La evolución de los datos muestra una clara tendencia del uso de patinetes en la capital catalana. Después de la pandemia, los desplazamientos con este tipo de transporte se dispararon hasta el 32,14% en 2022, alcanzando un pico máximo. Al año siguiente, sin embargo, la curva ya comenzó a revertirse. En 2024 su cuota se situaba en el 22,42% y en 2025 desciende hasta el 18,05%. Los autores del estudio remarcan que la reducción coincide temporalmente con la prohibición de acceso al transporte público y con más control sancionador, ya que consideran que estos dos factores han convertido al patinete en un modo de transporte complementario «menos atractivo». Así, mientras el patinete pierde peso, la bicicleta gana terreno. De entre los trayectos en bici observados, las de uso urbano representan la proporción más grande, con un 36,51% del total de desplazamientos, seguidas por el servicio Bicing con un 29,79%.

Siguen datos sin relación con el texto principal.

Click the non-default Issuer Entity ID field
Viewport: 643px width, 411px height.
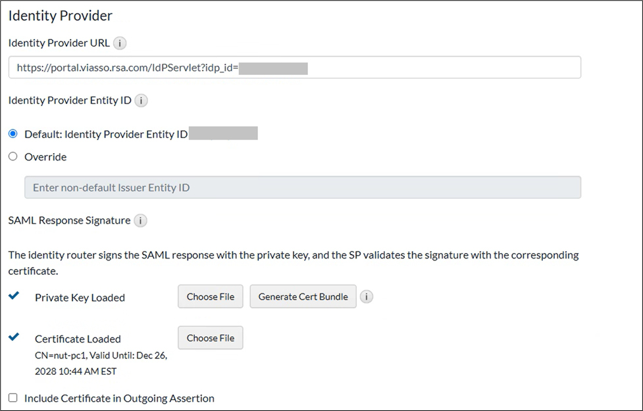tap(303, 187)
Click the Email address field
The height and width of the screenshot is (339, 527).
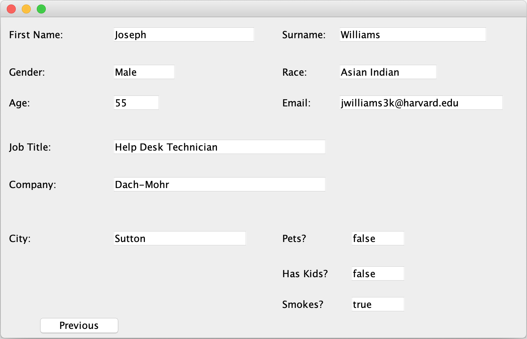(420, 102)
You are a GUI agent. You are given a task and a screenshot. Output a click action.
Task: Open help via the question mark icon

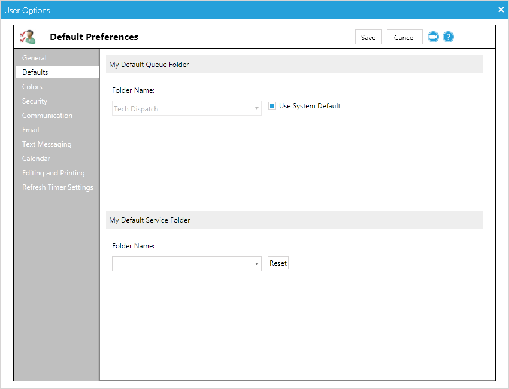click(x=448, y=37)
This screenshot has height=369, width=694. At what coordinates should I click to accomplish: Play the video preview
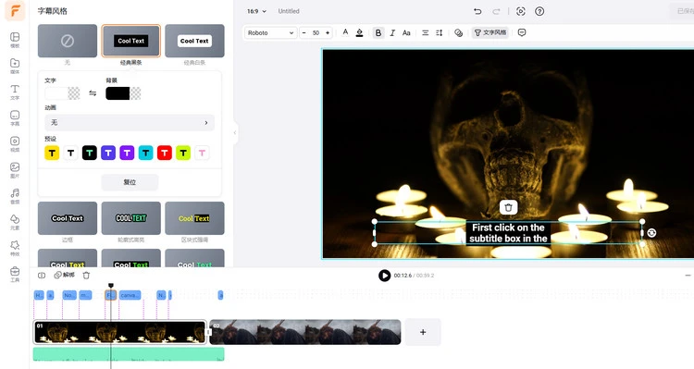click(x=384, y=276)
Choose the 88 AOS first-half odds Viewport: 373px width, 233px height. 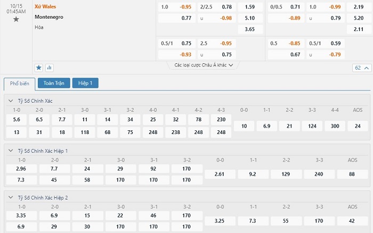coord(352,174)
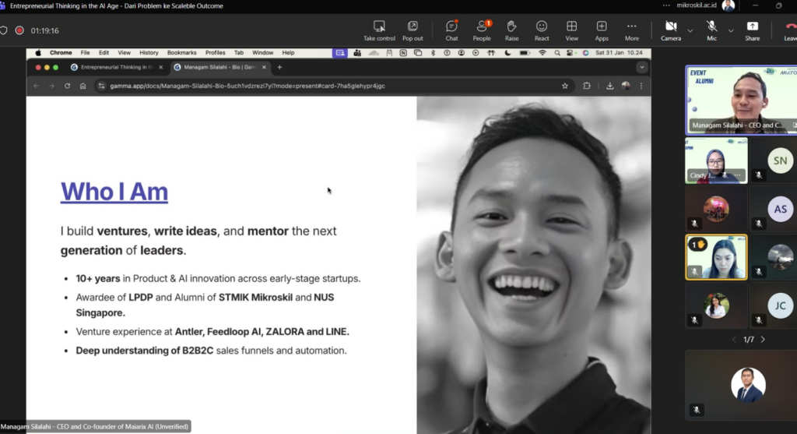This screenshot has height=434, width=797.
Task: Toggle the Camera on
Action: pyautogui.click(x=670, y=30)
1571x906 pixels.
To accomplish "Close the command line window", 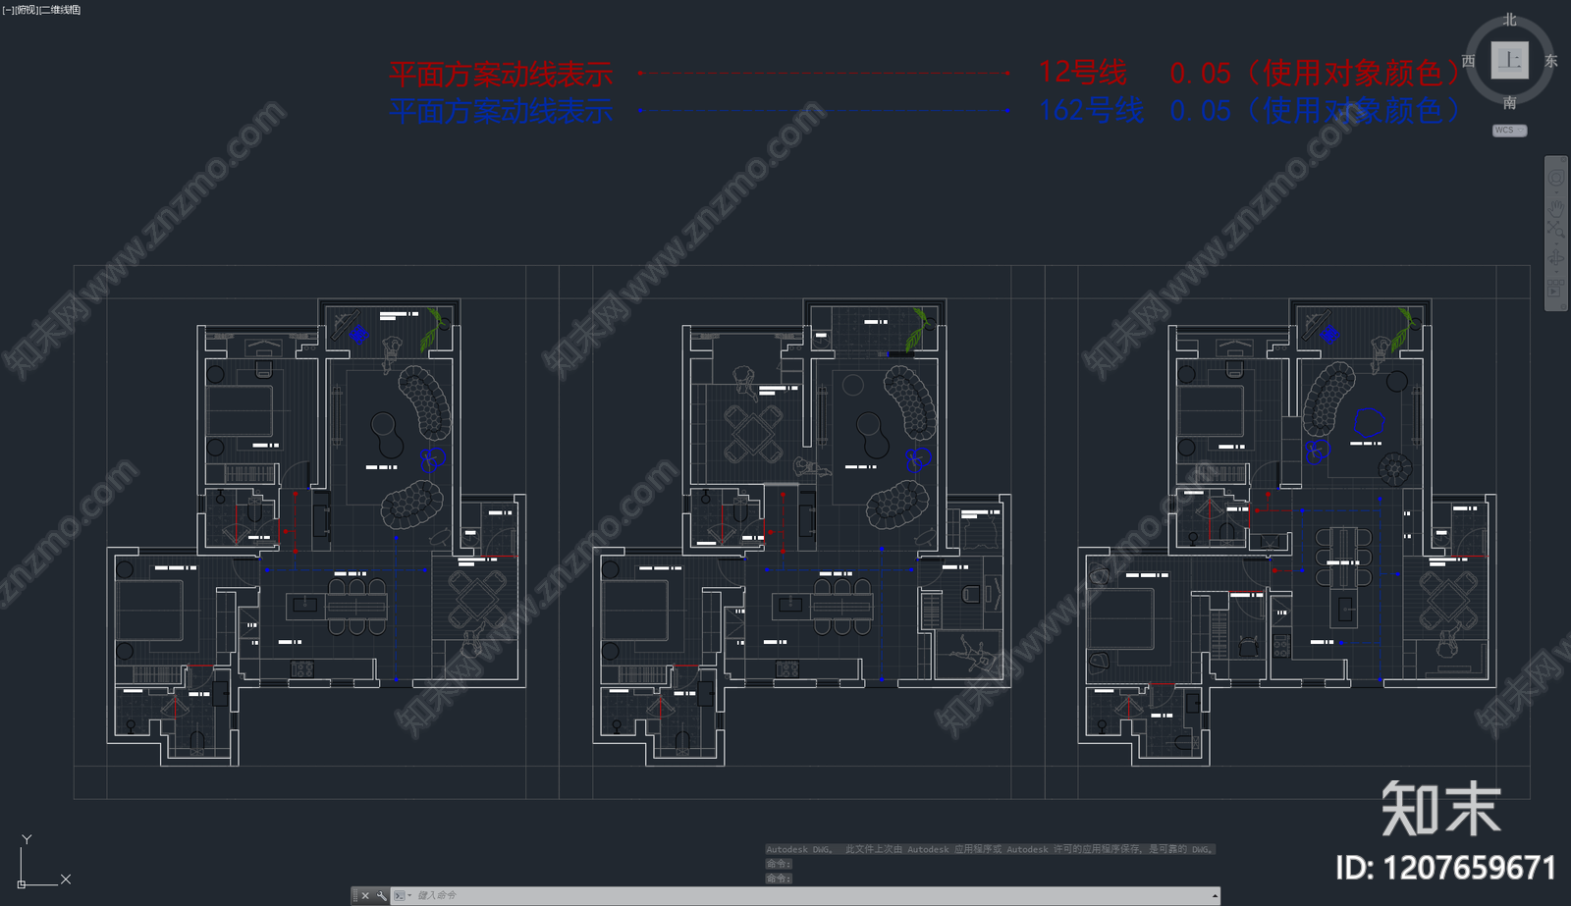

Consolidación de los vehículos eléctricos
El estudio elaborado por la BCC con datos de septiembre y octubre del año pasado también muestra una consolidación del uso de vehículos eléctricos de este tipo. Entre bicicletas y patinetes eléctricos suman el 64,1% de todos los trayectos del carril bici y, dentro del sistema ciclista, la bici eléctrica se ha convertido en la opción dominante con un 46,35% del total, superando ampliamente el uso de las bicicletas mecánicas. Esta diferencia aún es más acentuada en el servicio del Bicing, donde su uso cae hasta el 3,71% durante el periodo analizado. Por otro lado, los resultados del estudio también muestran una clara brecha de género en el uso de estos métodos de transporte por los carriles bici. En concreto, solo tres de cada diez mujeres lo utilizan habitualmente, especialmente en las franjas de tarde. Desde el BCC consideran que el Ayuntamiento de Barcelona debe emprender medidas para revertir esta tendencia, como identificar puntos críticos donde hay concentración de adelantamientos forzados, invasiones motorizadas o giros conflictivos: «Sin la corrección de estos puntos críticos, la brecha de género no se reducirá. Ni mejorará la seguridad ni aumentará el número de usuarios», argumentan desde la entidad ciclista. Además, piden mejorar también la iluminación.